Okuyan, ilim deryasından sebeplenen insanlar, diğer insanlara fayda kapılarını açarlar. Yine okuyan, kendini yetiştirenler insanlar edep, haya, insan sevgisi, insan hakları konusunda duyarlı olurlar. Allah'a saygıya yönlendiren ilim, imanla birleşen ilimdir.
“Kulları içinden ancak alimler Allah'tan hakkıyla korkarlar.” Fatır Suresi 28.Ayet
Halk Kütüphanesi veya Millet Kütüphaneleri toplum için hayati görevler üsleniyor. Bizde toplum olarak bu müesseselerin kıymetini bilelim. Buralara sahip çıkalım, okuyalım, okutalım.
Yazılan bütün kitaplar okunsun istifade edilsin diye yazılmaktadır. Nesillerden nesillere aktarılan bu bilgileri taşıyan kitaplar, aynı zamanda insanlar öldükten sonra da amel defterlerinin kapanmamasına vesile olmaktadır.
Burada bahsettiğimiz kitaplar, faydalı içerikli olanlardır. Devletimizi, Milli Eğitim camiamızın milli kimlik ve şahsiyet kazandırmak üzerine yazılacak kitapları hedeflemesi esas olmalıdır. Gençlerimizin çoğunun kafası futbol, müzik ve moda üzerineyse durup bir daha düşünmeliyiz. Biz bu tutkuları nasıl millileştirebiliriz sorusunu cevaplamalıyız.
Bünyesinde kitapları barındıran kütüphaneler bize neler söylüyor?
- Yerli ve milli kültür, sanat, edebiyat, taklitçilikten hem iyidir hem çok üstündür.
- Orhun kitabelerini, Mimar Sinan'ı, Dede Efendi'yi, Buhurizadeyi, Ertuğrulgazi, Osman Bey, Şeyh Edebalı, Fatih Sultan Mehmet Han, Mehmet Akif Ersoy'u biz kitaplar ve kütüphanelerden öğrenmiyor muyuz?
- Mimarımız, Sinan'a sırtını dayarsa sırtı yere gelmez....
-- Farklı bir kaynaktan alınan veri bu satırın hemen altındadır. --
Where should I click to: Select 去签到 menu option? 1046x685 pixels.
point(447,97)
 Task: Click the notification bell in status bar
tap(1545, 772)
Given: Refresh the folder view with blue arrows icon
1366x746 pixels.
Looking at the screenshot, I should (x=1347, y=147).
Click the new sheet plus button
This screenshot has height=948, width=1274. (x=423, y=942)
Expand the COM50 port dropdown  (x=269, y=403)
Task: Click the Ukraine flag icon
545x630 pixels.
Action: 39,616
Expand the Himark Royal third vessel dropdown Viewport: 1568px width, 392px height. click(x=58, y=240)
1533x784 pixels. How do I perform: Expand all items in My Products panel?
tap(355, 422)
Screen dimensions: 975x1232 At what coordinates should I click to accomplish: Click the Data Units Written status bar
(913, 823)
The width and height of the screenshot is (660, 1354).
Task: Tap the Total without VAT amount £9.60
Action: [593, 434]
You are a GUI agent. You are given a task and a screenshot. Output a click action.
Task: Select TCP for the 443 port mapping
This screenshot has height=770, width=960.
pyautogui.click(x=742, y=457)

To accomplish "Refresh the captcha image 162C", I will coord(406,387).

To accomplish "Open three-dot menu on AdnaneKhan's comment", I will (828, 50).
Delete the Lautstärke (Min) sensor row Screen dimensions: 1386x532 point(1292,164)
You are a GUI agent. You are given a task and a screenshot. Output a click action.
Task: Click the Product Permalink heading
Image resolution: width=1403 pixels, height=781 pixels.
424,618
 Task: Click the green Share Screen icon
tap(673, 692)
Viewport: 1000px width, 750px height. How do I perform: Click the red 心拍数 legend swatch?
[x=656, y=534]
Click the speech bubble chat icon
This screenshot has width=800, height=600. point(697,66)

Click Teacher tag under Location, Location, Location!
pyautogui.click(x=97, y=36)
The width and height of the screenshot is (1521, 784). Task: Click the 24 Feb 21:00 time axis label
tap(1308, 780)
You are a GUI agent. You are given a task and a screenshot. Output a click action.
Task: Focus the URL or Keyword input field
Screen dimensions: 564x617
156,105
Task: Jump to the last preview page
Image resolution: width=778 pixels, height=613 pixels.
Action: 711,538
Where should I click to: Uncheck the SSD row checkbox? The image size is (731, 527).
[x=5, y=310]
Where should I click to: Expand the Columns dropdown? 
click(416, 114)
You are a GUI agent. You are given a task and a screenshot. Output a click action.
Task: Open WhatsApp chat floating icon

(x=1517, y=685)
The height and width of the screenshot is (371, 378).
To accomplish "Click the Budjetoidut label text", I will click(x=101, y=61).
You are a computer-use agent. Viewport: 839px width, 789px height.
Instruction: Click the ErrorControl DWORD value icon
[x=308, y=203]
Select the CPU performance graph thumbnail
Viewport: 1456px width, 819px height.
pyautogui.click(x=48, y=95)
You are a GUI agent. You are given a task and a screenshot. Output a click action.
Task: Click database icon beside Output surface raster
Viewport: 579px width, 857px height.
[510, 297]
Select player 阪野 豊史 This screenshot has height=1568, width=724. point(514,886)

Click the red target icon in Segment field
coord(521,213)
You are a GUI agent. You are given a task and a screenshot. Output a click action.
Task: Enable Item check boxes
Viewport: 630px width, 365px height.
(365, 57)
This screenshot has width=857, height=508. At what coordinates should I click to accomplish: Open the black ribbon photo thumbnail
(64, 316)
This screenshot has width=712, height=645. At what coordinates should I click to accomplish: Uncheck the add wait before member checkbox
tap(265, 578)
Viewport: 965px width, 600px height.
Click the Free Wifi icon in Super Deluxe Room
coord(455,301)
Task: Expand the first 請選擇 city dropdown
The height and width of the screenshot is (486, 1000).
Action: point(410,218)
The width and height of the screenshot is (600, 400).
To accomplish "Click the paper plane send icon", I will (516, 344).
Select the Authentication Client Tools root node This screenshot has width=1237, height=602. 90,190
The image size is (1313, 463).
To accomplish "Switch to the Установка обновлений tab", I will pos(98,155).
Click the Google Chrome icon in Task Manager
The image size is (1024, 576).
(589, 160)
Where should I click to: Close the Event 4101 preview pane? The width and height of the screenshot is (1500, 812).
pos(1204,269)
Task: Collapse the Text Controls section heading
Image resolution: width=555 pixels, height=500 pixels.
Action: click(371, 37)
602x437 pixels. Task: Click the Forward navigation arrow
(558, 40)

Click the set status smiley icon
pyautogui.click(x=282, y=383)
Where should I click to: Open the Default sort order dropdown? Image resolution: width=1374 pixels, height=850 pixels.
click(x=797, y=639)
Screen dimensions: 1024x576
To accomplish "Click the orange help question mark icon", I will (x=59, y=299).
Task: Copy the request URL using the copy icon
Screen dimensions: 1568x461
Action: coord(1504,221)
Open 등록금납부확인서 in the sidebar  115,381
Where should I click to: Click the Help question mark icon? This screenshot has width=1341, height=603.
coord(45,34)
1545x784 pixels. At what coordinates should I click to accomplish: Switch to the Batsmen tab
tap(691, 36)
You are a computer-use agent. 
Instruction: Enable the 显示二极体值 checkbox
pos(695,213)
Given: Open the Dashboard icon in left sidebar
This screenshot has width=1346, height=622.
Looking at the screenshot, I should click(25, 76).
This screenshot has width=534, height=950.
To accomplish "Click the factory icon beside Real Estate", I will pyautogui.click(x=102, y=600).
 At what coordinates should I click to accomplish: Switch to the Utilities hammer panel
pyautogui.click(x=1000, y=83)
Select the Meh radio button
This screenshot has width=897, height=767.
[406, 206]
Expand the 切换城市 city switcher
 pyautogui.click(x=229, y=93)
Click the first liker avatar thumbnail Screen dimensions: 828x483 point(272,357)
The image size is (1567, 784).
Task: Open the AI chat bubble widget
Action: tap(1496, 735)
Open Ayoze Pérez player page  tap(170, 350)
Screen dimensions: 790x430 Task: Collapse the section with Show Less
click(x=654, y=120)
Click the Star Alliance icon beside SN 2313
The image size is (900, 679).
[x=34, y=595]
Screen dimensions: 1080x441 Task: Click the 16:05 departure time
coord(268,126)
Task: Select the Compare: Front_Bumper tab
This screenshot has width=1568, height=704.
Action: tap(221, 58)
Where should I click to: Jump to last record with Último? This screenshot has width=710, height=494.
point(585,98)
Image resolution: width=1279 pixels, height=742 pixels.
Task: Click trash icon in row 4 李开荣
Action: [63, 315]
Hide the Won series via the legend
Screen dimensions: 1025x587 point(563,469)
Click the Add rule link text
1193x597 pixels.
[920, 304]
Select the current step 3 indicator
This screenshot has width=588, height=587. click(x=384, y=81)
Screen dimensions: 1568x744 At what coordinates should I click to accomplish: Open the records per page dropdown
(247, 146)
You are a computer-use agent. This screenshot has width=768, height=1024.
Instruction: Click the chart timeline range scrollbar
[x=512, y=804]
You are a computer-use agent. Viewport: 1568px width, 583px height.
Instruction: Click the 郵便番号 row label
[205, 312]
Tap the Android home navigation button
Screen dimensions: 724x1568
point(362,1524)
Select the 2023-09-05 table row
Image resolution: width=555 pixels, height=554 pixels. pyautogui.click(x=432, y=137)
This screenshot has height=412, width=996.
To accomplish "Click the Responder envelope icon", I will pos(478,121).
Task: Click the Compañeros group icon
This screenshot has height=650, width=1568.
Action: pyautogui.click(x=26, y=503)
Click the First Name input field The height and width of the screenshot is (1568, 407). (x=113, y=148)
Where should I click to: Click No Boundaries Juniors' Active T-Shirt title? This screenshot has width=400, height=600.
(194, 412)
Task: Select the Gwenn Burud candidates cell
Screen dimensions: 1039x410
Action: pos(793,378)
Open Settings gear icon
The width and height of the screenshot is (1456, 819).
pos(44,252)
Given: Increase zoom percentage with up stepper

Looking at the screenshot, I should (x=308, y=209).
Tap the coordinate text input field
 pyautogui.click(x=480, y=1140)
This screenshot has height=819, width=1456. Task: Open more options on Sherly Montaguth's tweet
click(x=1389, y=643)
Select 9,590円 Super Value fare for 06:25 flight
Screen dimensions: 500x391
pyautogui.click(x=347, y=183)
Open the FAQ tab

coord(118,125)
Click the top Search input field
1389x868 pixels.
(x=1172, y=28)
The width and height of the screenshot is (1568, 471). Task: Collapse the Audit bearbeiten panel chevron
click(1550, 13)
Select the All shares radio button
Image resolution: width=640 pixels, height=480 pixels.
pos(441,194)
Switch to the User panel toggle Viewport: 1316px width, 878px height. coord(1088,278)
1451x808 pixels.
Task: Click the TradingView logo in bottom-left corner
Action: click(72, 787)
Değişik mimari tarzda inşa edilen Afyonkarahisar Millet Kütüphanesinin hayırlara vesile olması dileğimizdir. Alt geçit, üst geçit, spor salonlarına verilen isimler o kişilerin adının yaşatılmasına vesile olmaktadır. Ayrıca vefa borcunun yerine getirilmesidir.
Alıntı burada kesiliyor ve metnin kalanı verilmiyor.